Czas zakończyć spory i przystąpić do wspólnej budowy państwa - zaapelował prezydent Ukrainy Wiktor Juszczenko w dorocznym orędziu w parlamencie. Na Ukrainie oficjalnie ruszyła kampania przed wyborami parlamentarnymi zaplanowanymi na ostatnią niedzielę marca.

Ma to być przełomowe głosowanie, które ostatecznie zakończy przemiany i Ukraina stanie się w pełni republiką parlamentarną. Zwycięska partia lub koalicja będzie mogła wybrać premiera, który będzie faktycznie rządził krajem.

Walka o władzę jest zacięta i momentami bardzo brutalna. Być może bierze się to stąd, że walczą ze sobą partie sojuszników z czasów pomarańczowej rewolucji - prezydenta Wiktora Juszczenki i byłej premier Julii Tymoszenko. Tę ostatnią próbuje się dyskredytować przy pomocy fałszywych zaproszeń.

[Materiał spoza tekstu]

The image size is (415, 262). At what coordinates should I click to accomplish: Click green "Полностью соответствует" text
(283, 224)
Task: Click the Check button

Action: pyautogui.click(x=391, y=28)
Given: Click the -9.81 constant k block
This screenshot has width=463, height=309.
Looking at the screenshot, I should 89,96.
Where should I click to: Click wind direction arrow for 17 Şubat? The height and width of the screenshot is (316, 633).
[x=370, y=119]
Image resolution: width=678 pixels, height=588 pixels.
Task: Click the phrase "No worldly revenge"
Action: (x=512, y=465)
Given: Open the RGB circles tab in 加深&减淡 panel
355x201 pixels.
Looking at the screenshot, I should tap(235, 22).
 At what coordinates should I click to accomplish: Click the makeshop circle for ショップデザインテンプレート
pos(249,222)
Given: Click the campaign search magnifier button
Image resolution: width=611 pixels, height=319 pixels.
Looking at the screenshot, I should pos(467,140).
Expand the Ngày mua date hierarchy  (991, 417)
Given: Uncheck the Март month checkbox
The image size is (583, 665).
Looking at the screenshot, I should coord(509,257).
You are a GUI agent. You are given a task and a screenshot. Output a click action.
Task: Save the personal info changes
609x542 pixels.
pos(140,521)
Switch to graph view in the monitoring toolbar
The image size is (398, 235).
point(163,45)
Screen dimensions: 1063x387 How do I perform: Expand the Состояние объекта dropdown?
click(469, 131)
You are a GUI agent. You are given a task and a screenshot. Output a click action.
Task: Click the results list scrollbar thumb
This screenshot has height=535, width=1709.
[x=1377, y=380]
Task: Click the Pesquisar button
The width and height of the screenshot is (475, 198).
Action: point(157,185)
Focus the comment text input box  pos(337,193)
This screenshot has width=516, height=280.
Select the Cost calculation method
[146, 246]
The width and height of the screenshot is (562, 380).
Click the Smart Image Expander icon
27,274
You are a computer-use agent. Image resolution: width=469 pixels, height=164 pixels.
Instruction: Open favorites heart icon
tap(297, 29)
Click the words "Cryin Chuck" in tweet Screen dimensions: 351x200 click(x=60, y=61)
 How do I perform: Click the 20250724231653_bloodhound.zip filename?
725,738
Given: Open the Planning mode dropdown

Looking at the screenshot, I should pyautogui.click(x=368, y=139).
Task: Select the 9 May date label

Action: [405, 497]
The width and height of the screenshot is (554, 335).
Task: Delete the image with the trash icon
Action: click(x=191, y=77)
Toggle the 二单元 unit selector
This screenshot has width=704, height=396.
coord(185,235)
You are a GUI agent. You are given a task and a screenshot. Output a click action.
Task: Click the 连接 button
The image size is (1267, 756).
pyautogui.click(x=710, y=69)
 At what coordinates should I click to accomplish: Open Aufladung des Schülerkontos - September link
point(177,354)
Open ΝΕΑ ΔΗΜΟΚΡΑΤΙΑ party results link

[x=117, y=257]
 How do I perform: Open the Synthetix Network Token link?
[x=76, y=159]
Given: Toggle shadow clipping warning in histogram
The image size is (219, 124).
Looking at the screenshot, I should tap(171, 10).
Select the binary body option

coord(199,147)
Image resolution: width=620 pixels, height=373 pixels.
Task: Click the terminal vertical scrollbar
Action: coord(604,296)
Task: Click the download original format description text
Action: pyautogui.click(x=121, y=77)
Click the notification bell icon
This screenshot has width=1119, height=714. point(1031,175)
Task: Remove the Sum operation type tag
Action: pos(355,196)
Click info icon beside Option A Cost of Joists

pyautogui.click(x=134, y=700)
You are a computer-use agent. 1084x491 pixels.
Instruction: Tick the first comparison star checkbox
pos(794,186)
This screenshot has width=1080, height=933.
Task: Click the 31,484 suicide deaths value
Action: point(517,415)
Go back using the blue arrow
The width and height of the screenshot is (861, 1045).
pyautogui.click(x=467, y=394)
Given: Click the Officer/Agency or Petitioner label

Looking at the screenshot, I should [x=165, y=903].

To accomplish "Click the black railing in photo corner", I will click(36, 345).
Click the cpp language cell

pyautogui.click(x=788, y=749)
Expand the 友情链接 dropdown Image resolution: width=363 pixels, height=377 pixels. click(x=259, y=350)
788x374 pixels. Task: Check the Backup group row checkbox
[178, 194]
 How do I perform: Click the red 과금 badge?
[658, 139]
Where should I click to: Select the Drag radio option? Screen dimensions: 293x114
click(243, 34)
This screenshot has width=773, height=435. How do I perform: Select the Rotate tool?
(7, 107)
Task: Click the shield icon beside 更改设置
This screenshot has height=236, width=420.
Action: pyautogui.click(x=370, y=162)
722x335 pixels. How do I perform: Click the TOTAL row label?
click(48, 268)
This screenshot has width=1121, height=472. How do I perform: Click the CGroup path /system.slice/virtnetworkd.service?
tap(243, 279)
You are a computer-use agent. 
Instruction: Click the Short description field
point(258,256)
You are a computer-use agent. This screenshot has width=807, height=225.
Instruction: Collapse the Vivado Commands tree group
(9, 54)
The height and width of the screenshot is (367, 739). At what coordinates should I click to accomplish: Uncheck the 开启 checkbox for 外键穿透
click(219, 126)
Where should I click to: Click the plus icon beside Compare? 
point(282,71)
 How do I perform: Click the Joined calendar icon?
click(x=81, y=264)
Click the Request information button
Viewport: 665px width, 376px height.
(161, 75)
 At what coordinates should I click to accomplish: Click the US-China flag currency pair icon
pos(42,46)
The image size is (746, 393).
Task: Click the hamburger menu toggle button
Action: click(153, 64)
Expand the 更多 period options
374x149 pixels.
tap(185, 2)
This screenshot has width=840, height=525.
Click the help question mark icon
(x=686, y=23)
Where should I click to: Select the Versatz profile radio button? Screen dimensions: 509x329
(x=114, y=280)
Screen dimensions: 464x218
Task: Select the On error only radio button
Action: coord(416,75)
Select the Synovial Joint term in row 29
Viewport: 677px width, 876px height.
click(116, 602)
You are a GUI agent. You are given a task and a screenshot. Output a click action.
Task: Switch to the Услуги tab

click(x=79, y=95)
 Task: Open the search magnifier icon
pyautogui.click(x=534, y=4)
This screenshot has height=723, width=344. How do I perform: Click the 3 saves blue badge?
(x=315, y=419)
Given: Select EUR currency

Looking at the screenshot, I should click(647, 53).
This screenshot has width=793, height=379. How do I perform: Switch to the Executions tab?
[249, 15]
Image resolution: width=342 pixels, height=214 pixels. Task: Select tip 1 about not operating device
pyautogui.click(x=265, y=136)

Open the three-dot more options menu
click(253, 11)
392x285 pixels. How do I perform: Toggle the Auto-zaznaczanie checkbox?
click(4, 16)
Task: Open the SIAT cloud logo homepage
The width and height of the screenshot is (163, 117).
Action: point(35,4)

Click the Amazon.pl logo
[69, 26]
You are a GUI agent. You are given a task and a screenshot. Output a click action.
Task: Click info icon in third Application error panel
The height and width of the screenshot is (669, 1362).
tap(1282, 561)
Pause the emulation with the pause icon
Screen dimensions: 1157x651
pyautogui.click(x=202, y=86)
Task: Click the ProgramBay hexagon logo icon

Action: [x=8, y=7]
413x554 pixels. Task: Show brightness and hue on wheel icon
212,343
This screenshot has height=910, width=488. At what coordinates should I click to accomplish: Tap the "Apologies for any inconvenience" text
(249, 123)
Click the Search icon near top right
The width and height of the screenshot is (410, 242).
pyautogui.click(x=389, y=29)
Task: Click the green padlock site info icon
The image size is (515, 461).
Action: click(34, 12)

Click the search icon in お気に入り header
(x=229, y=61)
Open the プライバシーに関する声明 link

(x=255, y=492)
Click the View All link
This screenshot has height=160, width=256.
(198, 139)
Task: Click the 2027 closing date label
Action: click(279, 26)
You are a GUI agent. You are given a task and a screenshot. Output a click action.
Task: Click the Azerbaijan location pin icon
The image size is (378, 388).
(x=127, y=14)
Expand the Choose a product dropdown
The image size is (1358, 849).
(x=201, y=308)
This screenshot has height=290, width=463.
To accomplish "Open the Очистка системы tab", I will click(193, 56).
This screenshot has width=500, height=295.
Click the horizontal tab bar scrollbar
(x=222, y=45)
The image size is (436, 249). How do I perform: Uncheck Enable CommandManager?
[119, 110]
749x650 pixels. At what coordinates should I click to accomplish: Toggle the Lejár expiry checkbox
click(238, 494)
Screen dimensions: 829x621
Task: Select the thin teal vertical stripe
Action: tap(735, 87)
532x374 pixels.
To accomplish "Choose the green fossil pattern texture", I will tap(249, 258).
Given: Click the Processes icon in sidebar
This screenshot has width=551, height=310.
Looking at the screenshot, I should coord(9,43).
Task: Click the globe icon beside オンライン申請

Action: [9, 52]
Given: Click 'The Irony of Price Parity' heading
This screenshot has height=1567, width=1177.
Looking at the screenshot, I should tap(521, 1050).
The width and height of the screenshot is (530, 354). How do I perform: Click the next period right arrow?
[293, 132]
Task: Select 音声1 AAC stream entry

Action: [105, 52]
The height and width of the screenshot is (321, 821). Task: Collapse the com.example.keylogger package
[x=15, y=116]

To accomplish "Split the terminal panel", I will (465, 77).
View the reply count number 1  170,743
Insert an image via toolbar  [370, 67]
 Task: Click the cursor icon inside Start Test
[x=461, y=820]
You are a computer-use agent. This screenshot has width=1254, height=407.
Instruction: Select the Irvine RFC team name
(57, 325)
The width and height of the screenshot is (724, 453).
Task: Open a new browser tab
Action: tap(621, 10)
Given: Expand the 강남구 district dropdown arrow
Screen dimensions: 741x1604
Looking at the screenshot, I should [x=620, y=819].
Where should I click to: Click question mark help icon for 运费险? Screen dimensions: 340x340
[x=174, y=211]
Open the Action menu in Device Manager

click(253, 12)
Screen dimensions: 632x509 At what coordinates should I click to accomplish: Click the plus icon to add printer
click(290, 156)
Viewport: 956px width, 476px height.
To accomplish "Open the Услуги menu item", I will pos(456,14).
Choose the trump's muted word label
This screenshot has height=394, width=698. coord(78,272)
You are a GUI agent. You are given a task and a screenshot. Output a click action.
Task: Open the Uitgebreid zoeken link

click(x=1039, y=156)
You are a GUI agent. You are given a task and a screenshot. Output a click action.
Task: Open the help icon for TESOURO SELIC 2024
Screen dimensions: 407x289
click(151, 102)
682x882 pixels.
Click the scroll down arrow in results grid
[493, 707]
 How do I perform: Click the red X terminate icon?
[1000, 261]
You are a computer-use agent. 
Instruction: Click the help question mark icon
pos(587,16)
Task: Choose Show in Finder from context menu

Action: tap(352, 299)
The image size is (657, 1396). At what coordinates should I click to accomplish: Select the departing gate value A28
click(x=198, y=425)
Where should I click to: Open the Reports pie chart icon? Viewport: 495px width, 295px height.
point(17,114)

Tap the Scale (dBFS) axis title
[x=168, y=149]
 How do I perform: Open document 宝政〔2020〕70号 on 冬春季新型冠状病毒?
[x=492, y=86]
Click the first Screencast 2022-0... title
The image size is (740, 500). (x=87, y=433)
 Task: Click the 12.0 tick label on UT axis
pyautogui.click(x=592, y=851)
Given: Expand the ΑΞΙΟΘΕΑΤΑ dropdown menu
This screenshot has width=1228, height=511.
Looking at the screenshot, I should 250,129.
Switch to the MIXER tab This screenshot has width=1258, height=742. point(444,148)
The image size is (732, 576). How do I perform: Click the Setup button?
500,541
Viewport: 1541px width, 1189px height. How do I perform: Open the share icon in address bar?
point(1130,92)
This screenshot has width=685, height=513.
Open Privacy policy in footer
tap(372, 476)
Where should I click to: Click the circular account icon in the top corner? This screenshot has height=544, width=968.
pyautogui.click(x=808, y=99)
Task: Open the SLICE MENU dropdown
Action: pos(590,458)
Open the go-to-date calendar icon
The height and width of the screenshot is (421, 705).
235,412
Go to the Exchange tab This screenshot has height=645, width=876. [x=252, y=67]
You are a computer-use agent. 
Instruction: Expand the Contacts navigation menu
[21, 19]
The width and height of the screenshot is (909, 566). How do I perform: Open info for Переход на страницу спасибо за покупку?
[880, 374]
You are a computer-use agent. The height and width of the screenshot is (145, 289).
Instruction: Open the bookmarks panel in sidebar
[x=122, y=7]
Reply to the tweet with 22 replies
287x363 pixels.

Dzieciom rozdaje się zaproszenia z portretami Tymoszenko do bezpłatnego odwiedzenia popularnej restauracji. Chodzi o to, by wywołać bardzo negatywną reakcje nie tylko u nich, ale przede wszystkim u rodziców - mówi szef sztabu wyborczego byłej premier,

Aleksander Turczynow.

Gdzie dwóch się bije, tam trzeci korzysta - dawny wróg „pomarańczowych”, prorosyjski Wiktor Janukowycz, na razie prowadzi w sondażach. A Moskwa, jeśli nie liczyć gazowej blokady, tym razem nie próbuje wpływać na wyniki. Powszechnie jednak sądzi się, że jeśli wygrają „niewłaściwe partie”, Kijów znów będzie miał problemy z gazem.